• KRÓTKIE ZADANIE
Przełóż na język angielski zdanie „Jak wiadomo, proroctw nie należy traktować dosłownie.” z tekstu o przemianach współczesnego świata.

• FRAGMENT TEKSTU
Nie twierdzę, że nasza planeta przestanie istnieć. Ale bardzo się boję końca "mojego" świata. To, co dla niektórych może być korzystną zmianą, dla mnie będzie Apokalipsą.

Data dodania: 2011-12-31

Wyświetleń: 1091

Przedrukowań: 0

Głosy dodatnie: 2

Głosy ujemne: 2

WIEDZA

0 Ocena

Licencja: Creative Commons

Współczesny świat podlega procesom, które można uznać za co najmniej dziwne. Zamożny Zachód staje się ubogim Wschodem, a ubogi Wschód - zamożnym Zachodem. Demokratyczna Północ zamienia się w despotyczne Południe, a despotyczne Południe - w demokratyczną Północ. Niektórzy biją na alarm, bo są przekonani, że Bliski Wschód powoli przeobraża się w Europę, zaś Europa - w Bliski Wschód. Czy to, co się obecnie dzieje, nie przypomina przepowiedni dotyczącej przebiegunowania Ziemi? Jak wiadomo, proroctw nie należy traktować dosłownie. Przebiegunowanie naszej planety, o którym tak często mówią jasnowidze, nie musi mieć charakteru fizycznego. Równie dobrze może to być zmiana polityczna, ekonomiczna, społeczna lub cywilizacyjna.

Ale to jeszcze nie koniec absurdu. Współczesny świat sprawia wrażenie, jakby cofał się do przodu. Im dalej w przyszłość, tym większe zacofanie. Z roku na rok mamy coraz więcej (wtórnych) analfabetów, oświata prezentuje coraz niższy poziom, ludzie coraz częściej zapadają na przewlekłe choroby, a obyczaje, człowiecze potrzeby i wytwory kultury są coraz bardziej prymitywne. Polaków i Europejczyków jest coraz mniej, bezrobocie staje się coraz większe, strajki i protesty robią się coraz powszechniejsze, prawa człowieka są coraz częściej łamane, szarym obywatelom żyje się coraz gorzej itd. Mottem dzisiejszej rzeczywistości jest krótkie i urocze słówko “coraz”.

• PODANE INFORMACJE

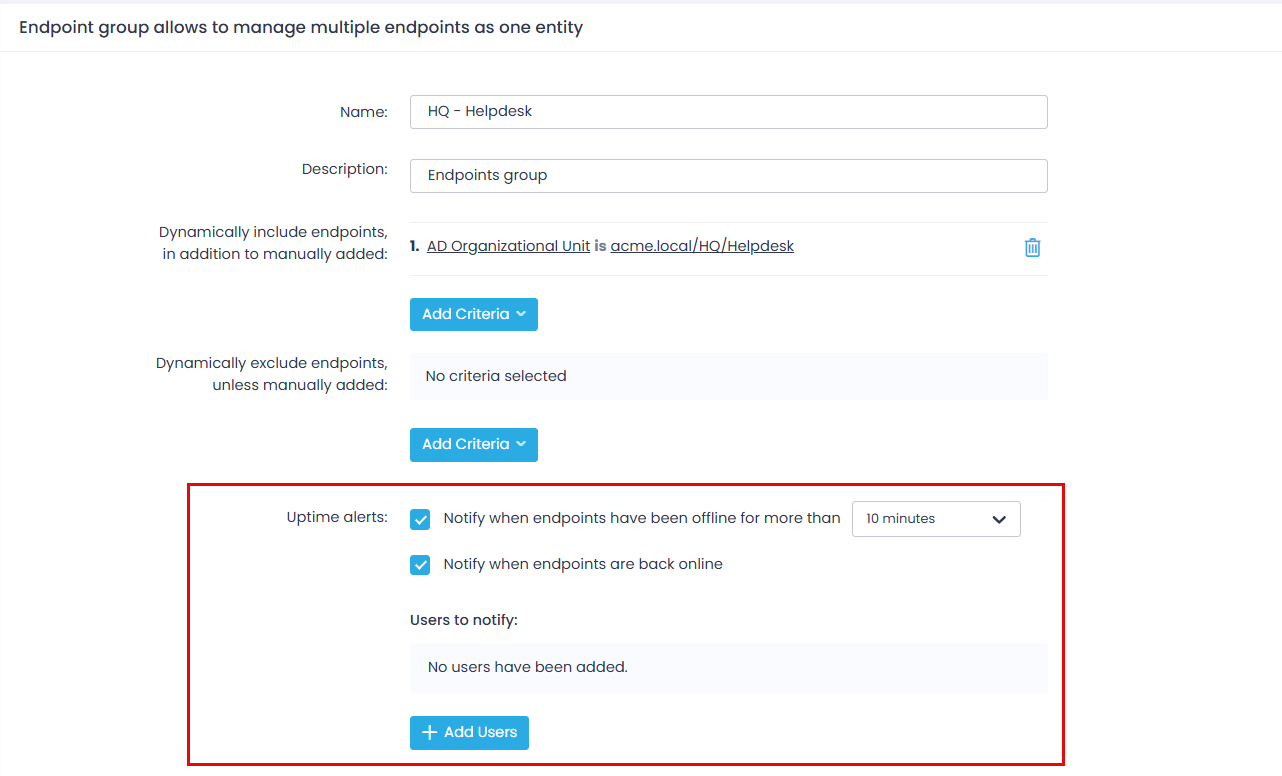
Task: Open the offline duration dropdown showing 10 minutes
Action: tap(935, 519)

• W ODPOWIEDZI
As is well known, prophecies should not be taken literally.